The networked security interfacing should in addition lower risk of theft and reduce insurance liability costs for cargo and increase national security in screening illegal material being trafficked into and throughout the country.  Increased safety and security of passengers and cargo will create job development and technology manufacturing in private and cybersecurity industries and enable these industries to work more efficiently across land, air, and sea travel networks.

Job Growth in Automotive and Robotics Industries

In addition to added cyber and security jobs, job growth associated with automotive repair including new automotive technology in robotics will absorb some of the gross job losses resulting from rising costs of transportation and operations.
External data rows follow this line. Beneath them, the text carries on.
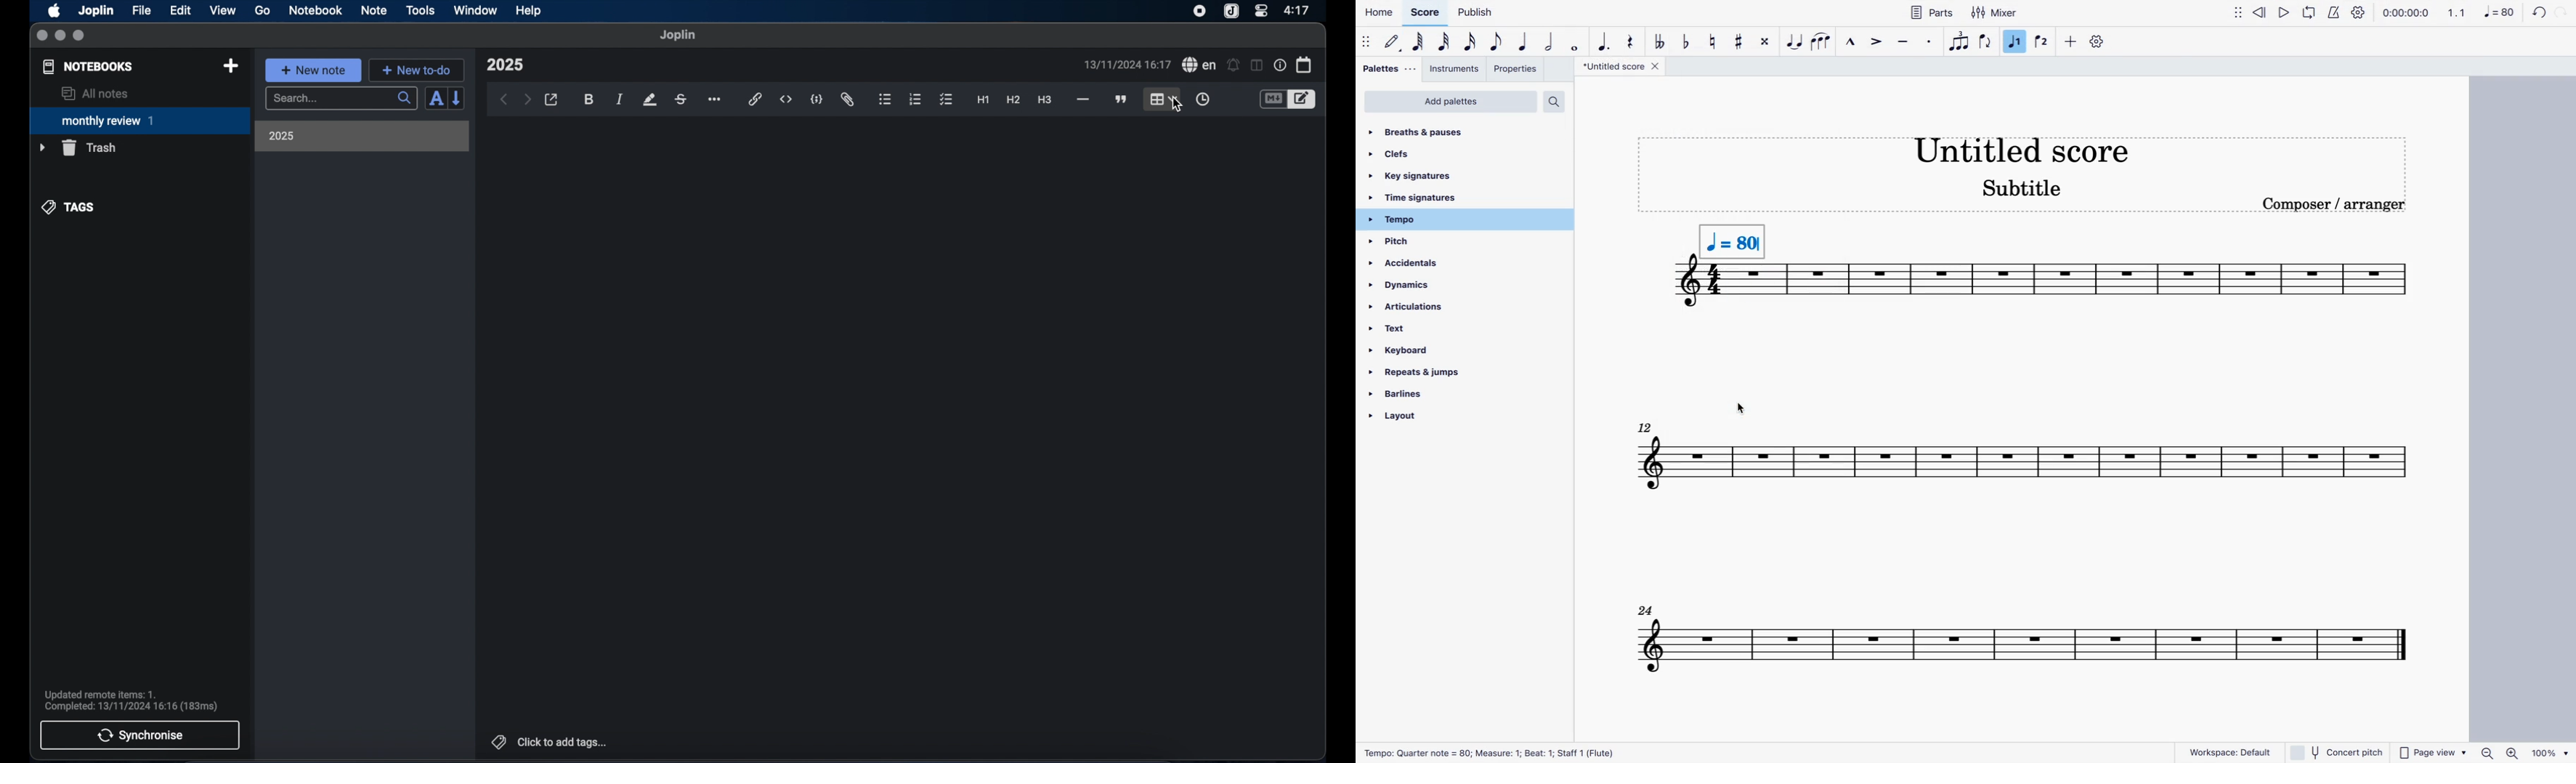 This screenshot has width=2576, height=784. Describe the element at coordinates (2358, 12) in the screenshot. I see `settings` at that location.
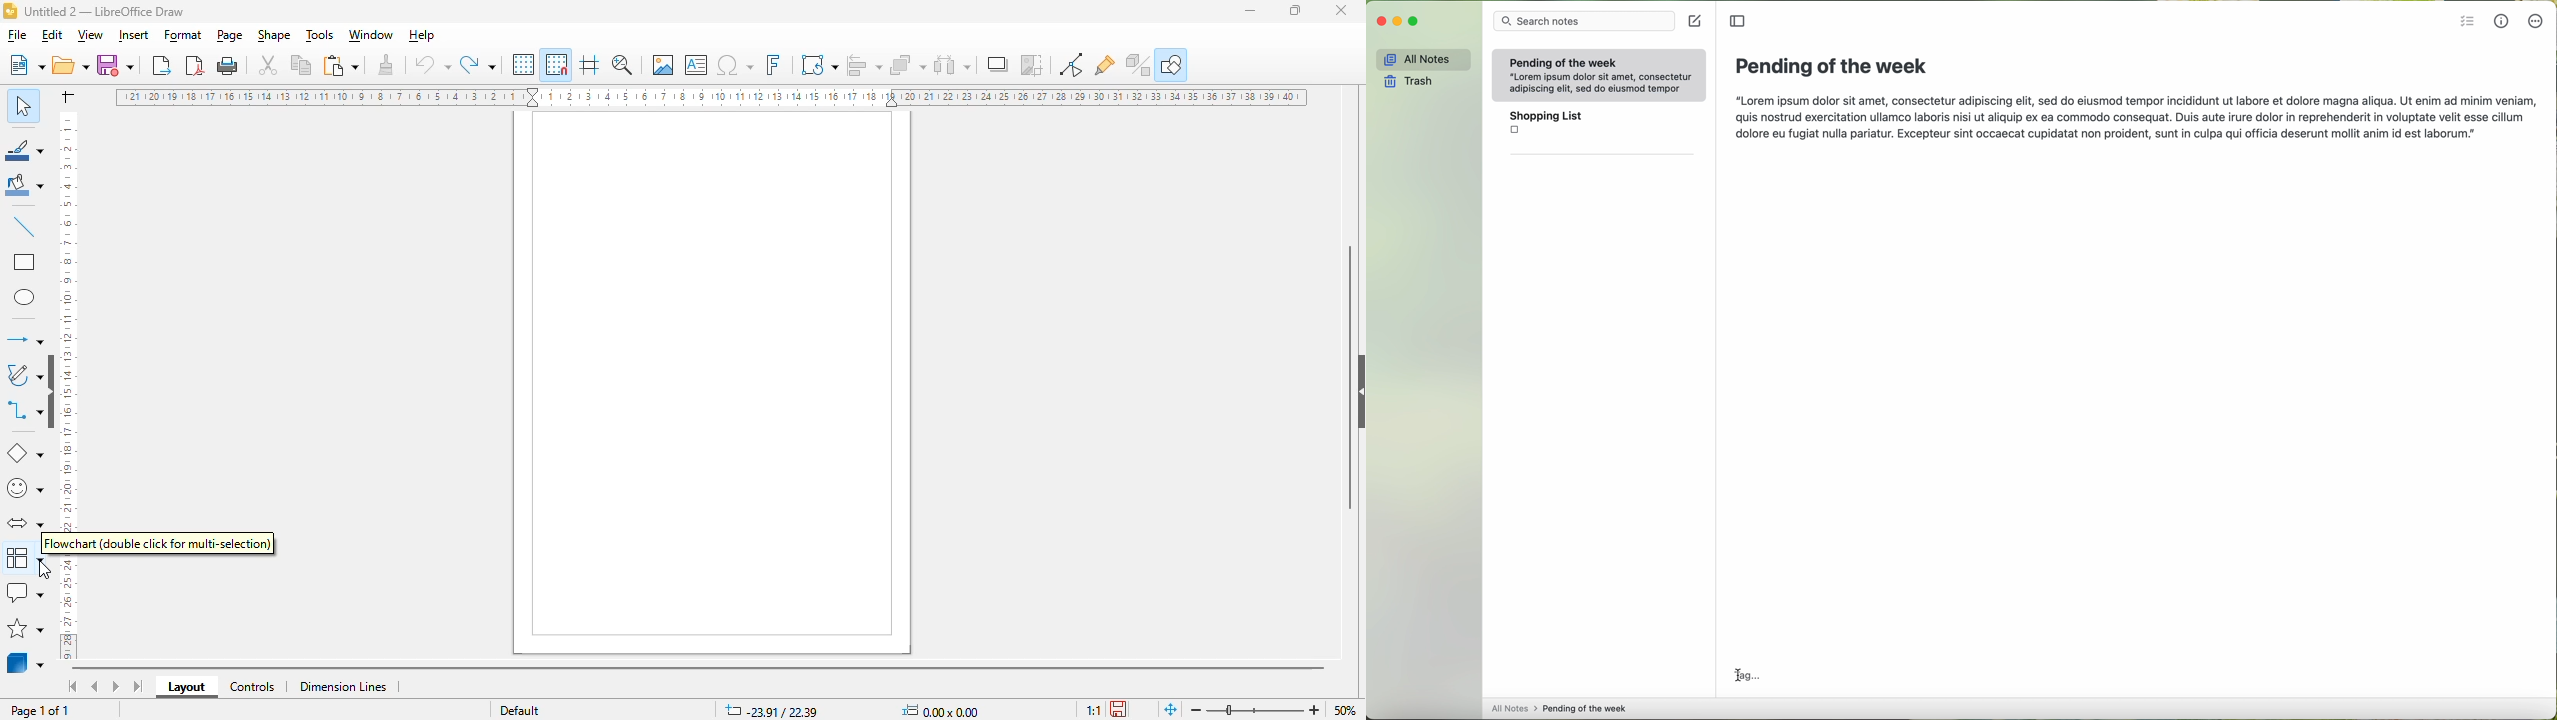 This screenshot has height=728, width=2576. I want to click on zoom factor, so click(1346, 709).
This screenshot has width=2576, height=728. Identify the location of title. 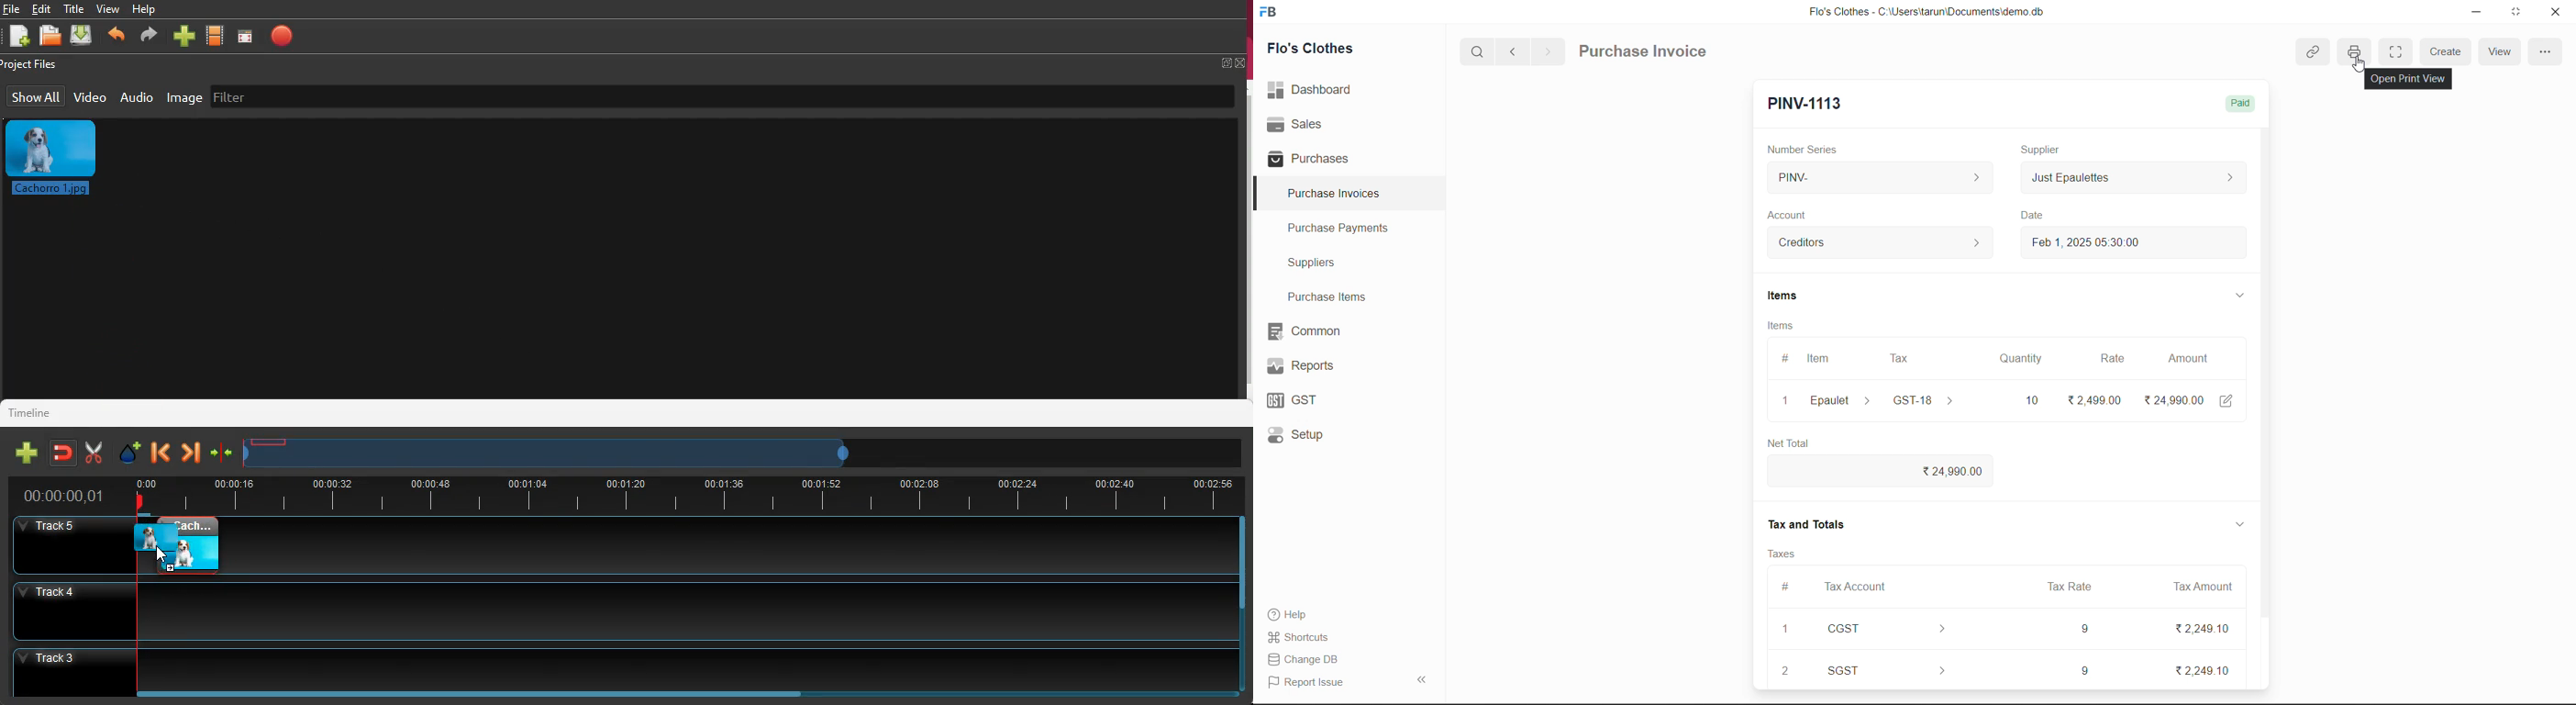
(76, 8).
Currently, there is an $86 billion backlog of deferred maintenance and replacement needs according to National State and Good Repair as 40% of busses and 25% rail transit assets in poor or marginal condition. In turn, this creates opportunity for growth in both the automotive industry and vocational education programs.

As automotive repair and maintenance means and methods continue to grow into the industry of Autonomous Systems known as robotics, this creates opportunities for the US Military. This is currently an area where the US has fallen behind countries like China, so, these types of public-private opportunities may enable some new opportunities for the US Industrial Defense Base, (IDB) to close this distance and to invest in maintaining an ongoing R & D commitment in this area of technology while ongoing job opportunities for both contractors and trained military veterans can also be secured.